# Source information:
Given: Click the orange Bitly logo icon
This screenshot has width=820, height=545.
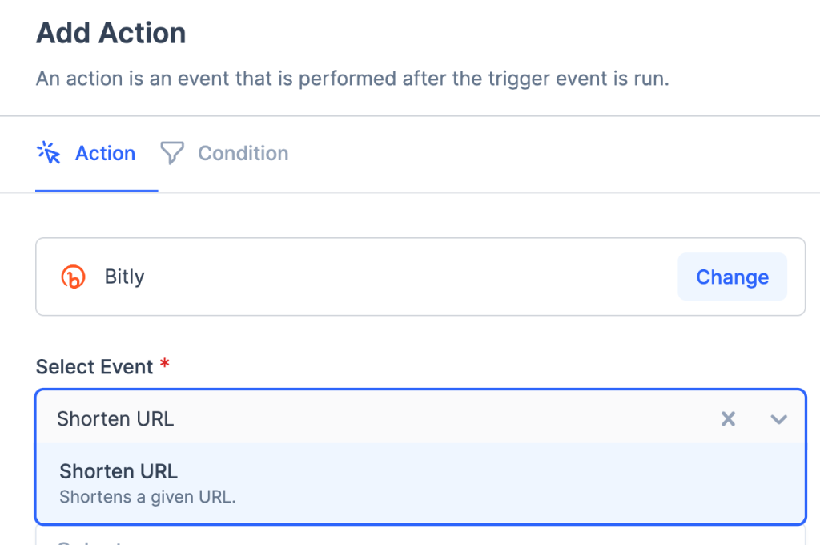Looking at the screenshot, I should [x=73, y=277].
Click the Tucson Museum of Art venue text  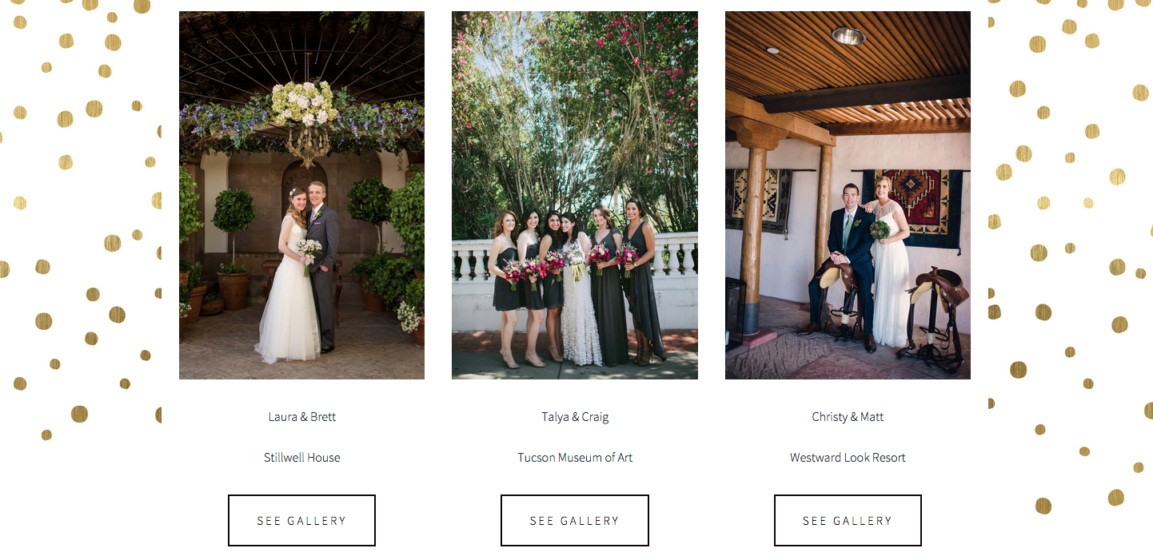click(575, 458)
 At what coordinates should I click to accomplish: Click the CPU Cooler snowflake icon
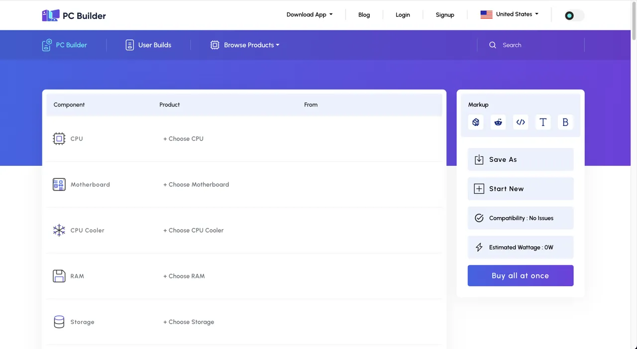(59, 230)
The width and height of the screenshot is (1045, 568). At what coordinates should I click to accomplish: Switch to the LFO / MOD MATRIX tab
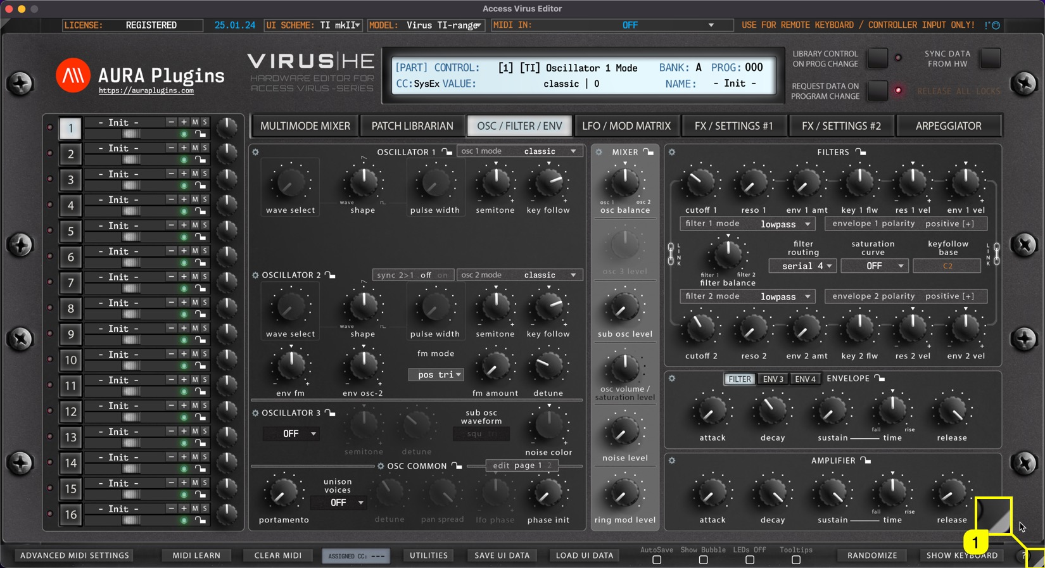(x=626, y=126)
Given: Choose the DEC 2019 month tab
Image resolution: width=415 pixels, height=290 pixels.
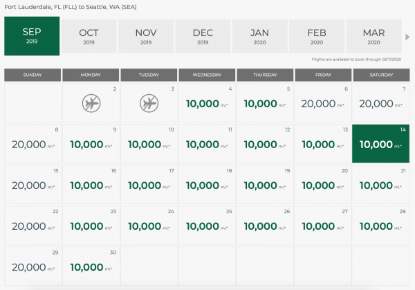Looking at the screenshot, I should (203, 37).
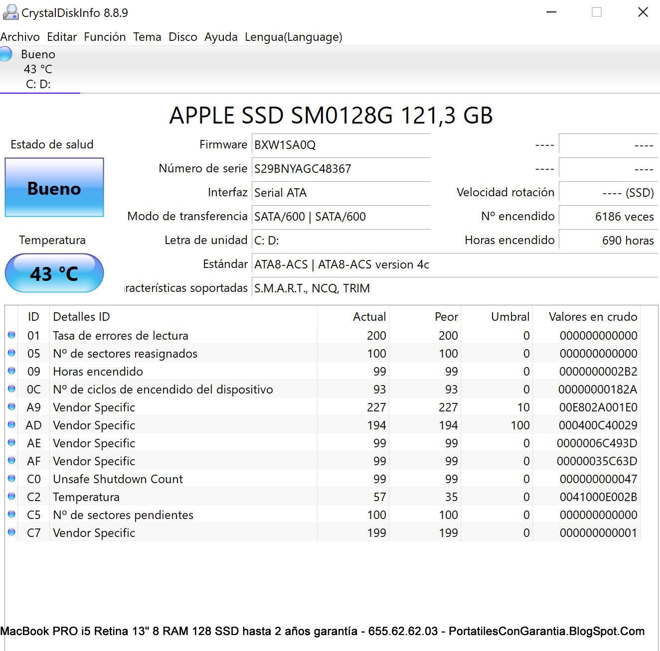Open the Tema menu
Screen dimensions: 660x651
[x=147, y=37]
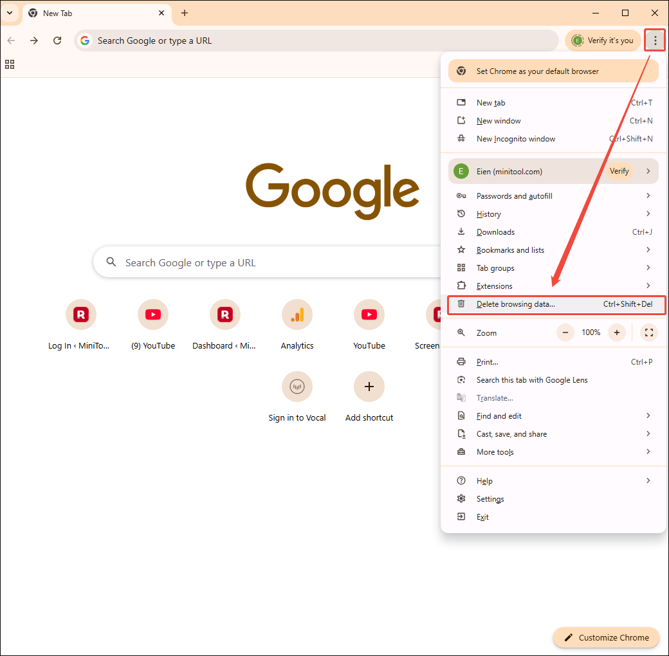This screenshot has width=669, height=656.
Task: Decrease page zoom with the minus control
Action: point(565,333)

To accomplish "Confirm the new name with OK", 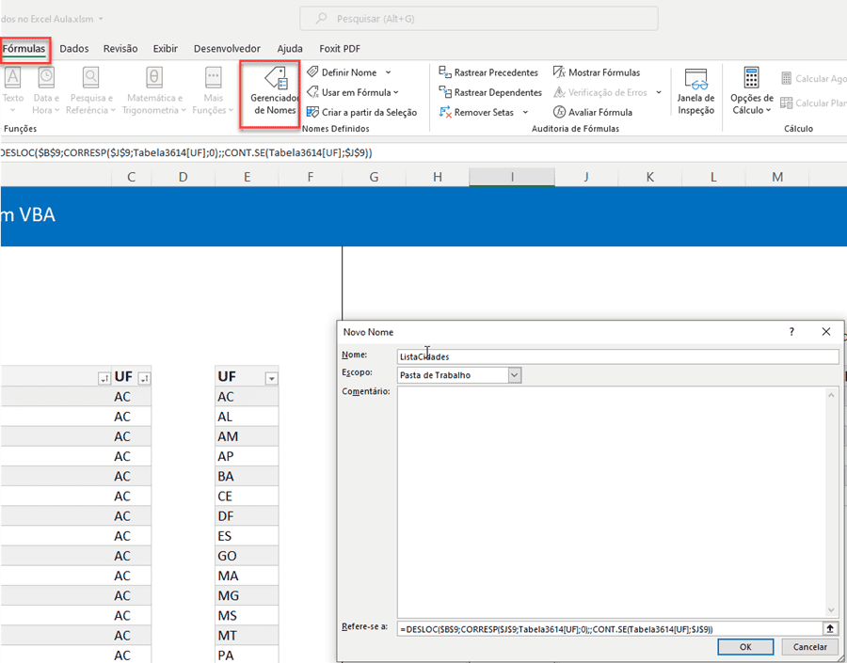I will click(744, 647).
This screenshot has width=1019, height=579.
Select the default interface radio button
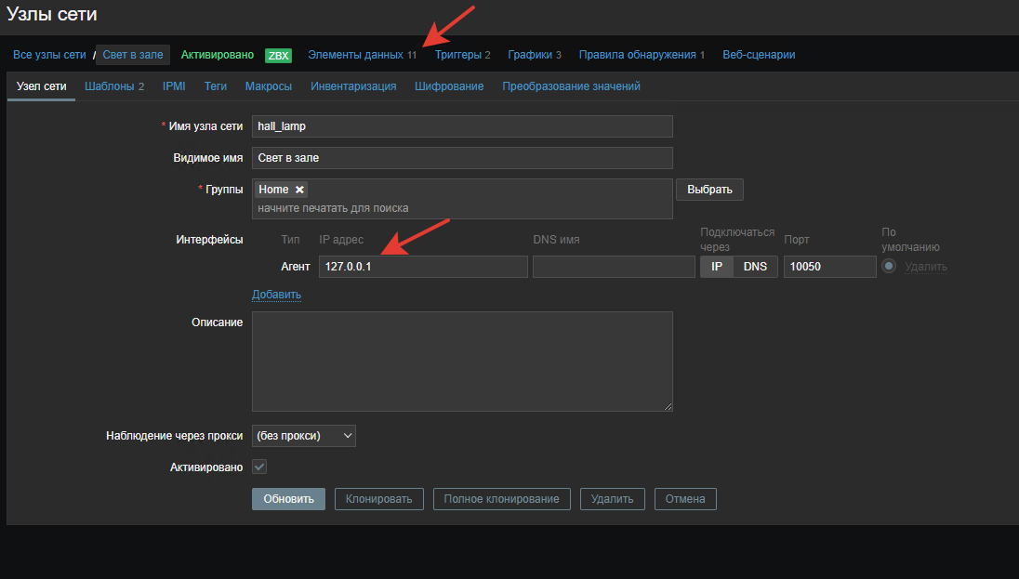click(x=889, y=267)
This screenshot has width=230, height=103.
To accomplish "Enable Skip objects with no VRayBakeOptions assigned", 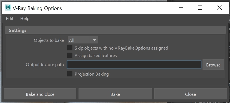I will point(70,48).
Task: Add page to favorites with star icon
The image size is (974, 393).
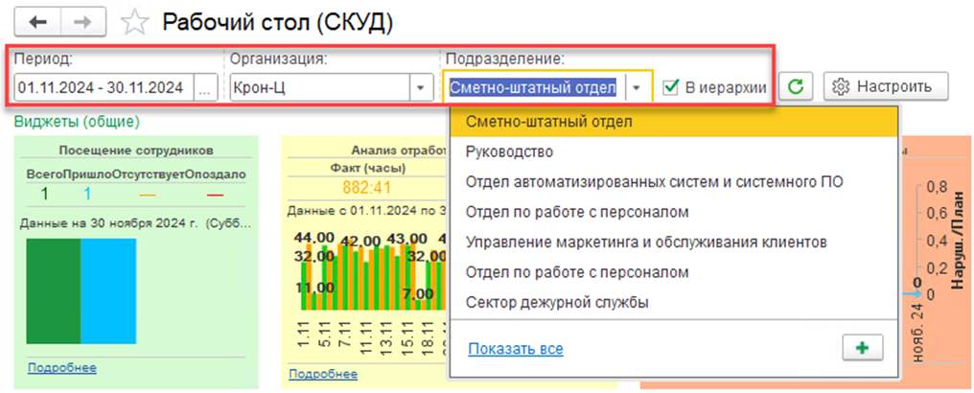Action: 137,22
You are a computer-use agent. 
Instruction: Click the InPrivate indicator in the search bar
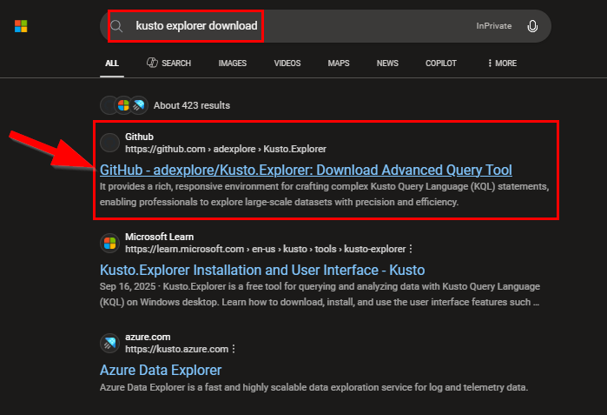pos(493,26)
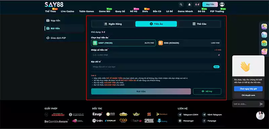Open the Messenger contact icon
The height and width of the screenshot is (129, 269).
point(180,121)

# Assigned task:
Starting with the line containing "Task: Add page to favorites with star icon" and ending with the last line of the records above, write out each line exactly; no pictures.

# Solution to the problem:
Task: Add page to favorites with star icon
The image size is (974, 393).
Action: 137,22
You are a computer-use agent. 
Instruction: Click the InPrivate indicator in the search bar
pos(493,26)
Open the Messenger contact icon
The height and width of the screenshot is (129, 269).
point(180,121)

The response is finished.